Publication PUBLIÉ LE 01/08/2018 PAR Romain Béteille

Entre boulot et conscience

Il existe mille et une façons de devenir militant. Des idées issues d’un héritage familial, un déclic face à un drame personnel, ou simplement une envie, à son niveau, de changer les choses. Pourtant, lier un paquet de crackers à l’engagement écologique de leur créatrice ne semble pas, au premier abord, l’exercice le plus facile à faire. C’est qu’avant d’arriver dans leur paquet, ces recettes très particulières confectionnées à partir de drêches de brasserie (des résidus de céréales obtenues lors de la fabrication de la bière), façonnées dans un marketing simple comme une « recette des faims heureuses » ont bien dû arriver à maturité. Marie Kerouedan, bordelaise d’origine bretonne, mère de deux enfants, est plutôt stricte lorsqu’il s’agit de l’écologie : chez elle, vous ne trouverez que très peu de plastique, vous la croiserez plus souvent en vélo qu’en voiture, et pour aller dans une épicerie bio plutôt que dans le Carrefour (même bio) du coin. « Le militantisme, ça se construit sur du long terme, c’est un cheminement personnel. Il y a encore plein de choses à améliorer dans ma vie pour aller vers plus d’engagement écologique », avoue-t-elle. Sa petite société de crackers, elle l’a montée en janvier 2016, certainement parce qu’elle a jugé l’idée prometteuse. Mais avant de se lancer dans cet artisanat très particulier, elle a un peu vadrouillé, jouant parfois le rôle de quelqu’un d’autre dans des mises en scène plutôt surprenante.

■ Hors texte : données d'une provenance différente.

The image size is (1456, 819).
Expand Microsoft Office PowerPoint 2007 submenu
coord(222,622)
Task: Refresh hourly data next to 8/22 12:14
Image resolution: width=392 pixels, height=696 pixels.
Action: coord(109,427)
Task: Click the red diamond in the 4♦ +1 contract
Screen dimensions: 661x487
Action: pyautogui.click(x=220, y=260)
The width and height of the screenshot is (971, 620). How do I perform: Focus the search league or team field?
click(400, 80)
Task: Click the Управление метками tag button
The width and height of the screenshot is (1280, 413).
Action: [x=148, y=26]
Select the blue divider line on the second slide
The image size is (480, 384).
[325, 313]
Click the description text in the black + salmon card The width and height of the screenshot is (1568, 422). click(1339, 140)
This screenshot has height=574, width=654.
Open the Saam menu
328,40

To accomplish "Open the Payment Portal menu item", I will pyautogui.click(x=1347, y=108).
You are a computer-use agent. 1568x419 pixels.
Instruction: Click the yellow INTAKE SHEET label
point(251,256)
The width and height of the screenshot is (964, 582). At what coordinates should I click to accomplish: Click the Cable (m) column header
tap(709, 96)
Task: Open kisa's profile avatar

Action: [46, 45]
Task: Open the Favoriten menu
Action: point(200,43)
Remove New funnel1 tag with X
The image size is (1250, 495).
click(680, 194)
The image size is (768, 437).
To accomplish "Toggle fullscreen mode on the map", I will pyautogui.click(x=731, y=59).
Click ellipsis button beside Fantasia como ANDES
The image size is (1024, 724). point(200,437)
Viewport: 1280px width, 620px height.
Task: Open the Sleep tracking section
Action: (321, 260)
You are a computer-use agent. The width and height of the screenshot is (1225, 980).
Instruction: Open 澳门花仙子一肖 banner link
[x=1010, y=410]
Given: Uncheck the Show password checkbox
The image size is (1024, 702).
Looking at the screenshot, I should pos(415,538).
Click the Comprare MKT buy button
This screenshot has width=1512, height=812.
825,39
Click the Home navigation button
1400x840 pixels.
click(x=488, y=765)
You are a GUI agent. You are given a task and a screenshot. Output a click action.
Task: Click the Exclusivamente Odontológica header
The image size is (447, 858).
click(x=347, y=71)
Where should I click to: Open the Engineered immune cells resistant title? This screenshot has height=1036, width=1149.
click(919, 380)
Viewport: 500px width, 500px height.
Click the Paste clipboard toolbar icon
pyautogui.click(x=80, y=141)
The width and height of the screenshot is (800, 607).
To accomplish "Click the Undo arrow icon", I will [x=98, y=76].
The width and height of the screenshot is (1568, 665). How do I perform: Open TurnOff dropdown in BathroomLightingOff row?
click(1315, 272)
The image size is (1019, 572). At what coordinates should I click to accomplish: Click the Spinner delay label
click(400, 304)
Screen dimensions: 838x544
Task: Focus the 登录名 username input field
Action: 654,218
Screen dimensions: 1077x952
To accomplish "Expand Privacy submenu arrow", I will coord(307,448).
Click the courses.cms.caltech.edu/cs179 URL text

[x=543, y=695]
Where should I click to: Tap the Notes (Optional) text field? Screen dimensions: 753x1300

Le lobbying pour la FNSEA et les Jeunes Agriculteurs après son master en Sciences Politiques, elle a connu. Et elle en est revenue : « j’ai rapidement démissionné parce que c’était intenable en termes de position. C’est par ce prisme que j’ai découvert le monde agricole et je me suis dit que quelque chose n’allait pas. C’était quand même très orienté pro-pesticide, pro OGM. Intuitivement, ça ne collait pas ». Elle a aussi eu sa phase « voyage » : l’Amérique latine où, en free-lance, elle fait plusieurs reportages et commence à écrire et à donner des lettres de noblesse toujours plus affirmées à son militantisme écologique. En découvrant les ravages de la culture du soja, la déforestation, le business de l’huile de palme, elle se construit une opinion très personnelle de l’assiette mondialisée. Vous avouerez que pour une ancienne étudiante en école de commerce, ça détonne. Quelques posts de blog plus tard (des récits de voyage et des recettes, puis des articles plus engagés sur des « systèmes alimentaires plus durables »), cette fan de cuisine se découvre une vocation sur le tard en rédigeant un premier essai sur les concepts alimentaires contemporains : ses pages sont remplies de bio, de local et de commerce équitable, entre « plaisir et conscience alimentaire ».

Touche personnelle
Le chapitre suivant est plus naturellement logique que les débuts. Marie monte un bureau d’étude en conseil, formation, gestion et montage de projets dans la filière durable dans une coopérative d’activité et d’emploi. Elle y rencontre celle qui deviendra plus tard son associée du crackers, alors conseillère en communication culinaire. Ensemble, elles tâtonnent un peu avant de trouver leur pré carré. « Avant Résurrection, on a commencé à travailler sur différents sujets ensemble : on a répondu à des appels d’offre, on a monté une marque sur des ateliers d’intelligence culinaire zéro déchets. Quand on a découvert les drêches à l’occasion d’un stage en brassage, on s’est dit qu’il fallait qu’on en fasse quelque chose ». Sans doute est-ce venu d’une impression d’avoir entre les mains un produit censé servir à l’alimentation animale ou à la méthanisation, pas à être mis dans un petit bol et servi à l’apéritif. Mais avant de fourrer un peu plus notre nez dans ce petit paquet en papier cartonné, il faut préciser une dernière chose : entre temps, Marie est devenue une diplômée en anthropologie, spécialisée en alimentation. Dans un second bouquin écrit en 2012 (« Magrets and Co – quelques réalités alimentaires contemporaines du Sud Ouest »), elle a « essayé de comprendre, par le prismes de recettes très classiques, limite stéréotypées comme le magret de canard, la morue ou les pruneaux à l’armagnac, ce qui s’exprimait derrière en termes de discours, de représentation et de construction sociale ». Surprenant de voir de l’anthropologie dans un morceau de viande, encore plus pour une végétarienne, non ? Attendez la suite.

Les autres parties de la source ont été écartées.